======== Fragment tekstu ========

Naiwnie założyliśmy, że fotografujemy tylko krajobrazy, a nie ludzi, nie wchodzimy im do domów i staramy się być gośćmi, a nie natrętami. Tyle, że chyba już się tak nie da. Ludzie z wiosek właśnie chcą, żeby do nich przyjść, oczekują zrobienia zdjęcia i przede wszystkim zapłaty za nie, nie chcą też zbytnio rozmawiać. Po jednym takim razie, nie chcieliśmy już w tym więcej uczestniczyć.

Gego zabrał nas więc do Turmi.
Licząca ledwo tysiąc mieszkańców, mieścina to lokalna metropolia, słynąca zwłaszcza z odbywających się tu co tydzień targów (oczywiście za wejście na otwarty dla wszystkich targ biały musi zapłacić). Jest to swoiste centrum i tygiel kultur i właściwie, jakby na to nie patrzeć ta osada z garstką mieszkańców jest bardziej kosmopolityczna niż niejedno milionowe miasto.

Ludzie chodzący w skórach i naszyjnikach z muszelek mieszają się z tymi ubierającymi się po europejsku ('Patrz, to mój brat!'), wśród kilku kafejek składających się jedynie z paleniska i dwóch koślawych stołeczków króluje jeden 'solar kiosk', jakby urwany z zupełnie innej bajki. Za to kupić w nim można całkiem zimne piwo, prawdziwy rarytas w tym rozgrzanym przez cały rok miejscu!
Wyschniętym korytem rzeki biegają kozy, a czasem przemkną i kobiety niosące na plecach ciężkie pakunki, podczas gdy ich mężczyźni pracują w polu, albo... piją kawę (i tutaj także kawiarniane życie zarezerwowane jest tylko dla mężczyzn). Przeróżne środki transportu - od wysłużonych busików po melancholijne osiołki stoją 'zaparkowane' obok siebie. W dali, między suchymi trawami, majaczą słupy transmisyjne. Cała ta mieszanka jakoś tak zupełnie się nie gryzie i nawet na nas, jedynych białych nikt nie zawraca specjalnie uwagi (no może poza rytualnym 'one birr, one pen'). Aż do momentu, gdy podchodzi do nas dwójka szkrabów i chwytając za ręce, triumfalnie spaceruje kilkaset metrów;)

======== Podane informacje ========

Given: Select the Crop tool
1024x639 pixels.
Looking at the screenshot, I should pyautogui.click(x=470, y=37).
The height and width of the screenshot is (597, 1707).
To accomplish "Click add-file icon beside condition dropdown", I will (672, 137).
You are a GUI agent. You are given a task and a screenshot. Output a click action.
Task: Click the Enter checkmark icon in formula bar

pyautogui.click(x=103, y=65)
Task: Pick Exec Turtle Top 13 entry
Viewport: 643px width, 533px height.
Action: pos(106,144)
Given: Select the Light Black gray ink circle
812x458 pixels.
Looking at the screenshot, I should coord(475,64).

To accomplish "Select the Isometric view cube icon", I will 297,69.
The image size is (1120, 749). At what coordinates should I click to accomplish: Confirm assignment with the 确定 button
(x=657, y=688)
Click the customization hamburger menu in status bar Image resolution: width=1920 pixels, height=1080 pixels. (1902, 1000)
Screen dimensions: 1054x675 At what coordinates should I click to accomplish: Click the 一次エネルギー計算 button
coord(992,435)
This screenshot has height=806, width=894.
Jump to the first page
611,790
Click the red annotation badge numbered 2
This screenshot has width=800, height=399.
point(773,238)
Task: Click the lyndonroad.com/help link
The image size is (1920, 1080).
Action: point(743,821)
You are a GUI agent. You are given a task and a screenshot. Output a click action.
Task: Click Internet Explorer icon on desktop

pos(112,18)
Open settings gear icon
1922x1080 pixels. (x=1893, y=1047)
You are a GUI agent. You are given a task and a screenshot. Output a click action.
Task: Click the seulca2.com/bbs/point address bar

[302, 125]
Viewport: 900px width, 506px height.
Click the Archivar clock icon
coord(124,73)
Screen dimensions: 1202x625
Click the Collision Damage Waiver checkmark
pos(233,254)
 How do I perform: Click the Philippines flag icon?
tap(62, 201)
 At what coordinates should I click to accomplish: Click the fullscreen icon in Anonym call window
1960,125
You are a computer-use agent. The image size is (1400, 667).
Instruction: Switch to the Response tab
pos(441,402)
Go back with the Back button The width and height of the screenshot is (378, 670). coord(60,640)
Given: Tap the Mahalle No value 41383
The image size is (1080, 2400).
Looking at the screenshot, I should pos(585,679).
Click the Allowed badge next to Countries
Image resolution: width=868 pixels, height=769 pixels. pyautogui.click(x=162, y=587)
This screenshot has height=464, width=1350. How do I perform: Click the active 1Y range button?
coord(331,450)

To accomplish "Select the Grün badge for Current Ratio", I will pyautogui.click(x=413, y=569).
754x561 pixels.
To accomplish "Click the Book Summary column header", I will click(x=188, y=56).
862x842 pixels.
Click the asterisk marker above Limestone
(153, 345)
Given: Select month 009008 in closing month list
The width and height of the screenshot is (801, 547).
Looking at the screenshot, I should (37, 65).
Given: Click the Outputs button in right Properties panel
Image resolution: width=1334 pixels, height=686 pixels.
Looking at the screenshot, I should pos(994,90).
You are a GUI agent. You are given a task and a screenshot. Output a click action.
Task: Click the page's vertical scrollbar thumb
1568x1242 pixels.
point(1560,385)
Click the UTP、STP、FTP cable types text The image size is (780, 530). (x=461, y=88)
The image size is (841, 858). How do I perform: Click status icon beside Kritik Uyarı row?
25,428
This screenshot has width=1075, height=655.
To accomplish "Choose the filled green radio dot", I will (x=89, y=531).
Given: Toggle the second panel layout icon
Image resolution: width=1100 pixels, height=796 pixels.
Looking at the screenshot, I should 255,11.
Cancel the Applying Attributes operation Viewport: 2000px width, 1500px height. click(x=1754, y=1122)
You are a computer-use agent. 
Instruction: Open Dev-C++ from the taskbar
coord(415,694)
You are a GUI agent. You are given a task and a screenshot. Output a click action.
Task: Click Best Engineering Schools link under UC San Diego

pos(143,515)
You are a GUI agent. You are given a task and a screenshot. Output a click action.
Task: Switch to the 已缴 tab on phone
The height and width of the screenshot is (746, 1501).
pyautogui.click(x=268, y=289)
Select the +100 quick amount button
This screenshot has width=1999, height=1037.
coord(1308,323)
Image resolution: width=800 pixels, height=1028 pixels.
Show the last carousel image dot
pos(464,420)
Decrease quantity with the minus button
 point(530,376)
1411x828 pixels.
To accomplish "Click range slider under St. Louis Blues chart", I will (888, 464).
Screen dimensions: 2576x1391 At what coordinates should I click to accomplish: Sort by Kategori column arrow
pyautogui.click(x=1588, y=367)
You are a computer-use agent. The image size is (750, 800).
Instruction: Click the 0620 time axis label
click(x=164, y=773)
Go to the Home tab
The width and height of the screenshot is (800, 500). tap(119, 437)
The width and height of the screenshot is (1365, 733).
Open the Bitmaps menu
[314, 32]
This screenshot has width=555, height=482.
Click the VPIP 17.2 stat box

========

- Treść zadania:
(a) Odpowiedz krótko na podstawie tekstu o Turmi:
(i) Ilu mieszkańców liczy Turmi?
(ii) Co można kupić w „solar kiosku”?
(iii) Dla kogo zarezerwowane jest kawiarniane życie?
(b) Przepisz z tekstu o Turmi wszystko od słów "Naiwnie założyliśmy, że" aż po słowa "więc do Turmi.".
(c) Kontynuuj tekst o Turmi od miejsca, w którym się urywa.
Rekordy nie są tu do niczego potrzebne.

- Odpowiedzi pisemne:
(a)
(i) Ledwo tysiąc.
(ii) Całkiem zimne piwo.
(iii) Tylko dla mężczyzn.

(b)
Naiwnie założyliśmy, że fotografujemy tylko krajobrazy, a nie ludzi, nie wchodzimy im do domów i staramy się być gośćmi, a nie natrętami. Tyle, że chyba już się tak nie da. Ludzie z wiosek właśnie chcą, żeby do nich przyjść, oczekują zrobienia zdjęcia i przede wszystkim zapłaty za nie, nie chcą też zbytnio rozmawiać. Po jednym takim razie, nie chcieliśmy już w tym więcej uczestniczyć.

Gego zabrał nas więc do Turmi.

(c)
Skłamałabym jednak pisząc tylko o negatywnych odczuciach. Jeszcze pierwszego dnia wybraliśmy się z Gego na spacer po okolicznych wioskach plemienia Bana (to bliscy krewni pięknych Hamerów). I powiem Wam, że gdyby nie wizyta, to nie wspominalibyśmy Omo ciepło w żaden sposób. W jego rodzinnej wiosce bowiem, ukrytej wśród łanów sorgo, aparat fotograficzny oddaliśmy jej mieszkańcom, napiliśmy się z nimi kawy z tykwy siedząc pod bananowcem i papają, spróbowaliśmy okropnej trzciny cukrowej, a starsza matka czule mnie wyściskała, mówiąc, że wyglądam zupełnie jak jej córka!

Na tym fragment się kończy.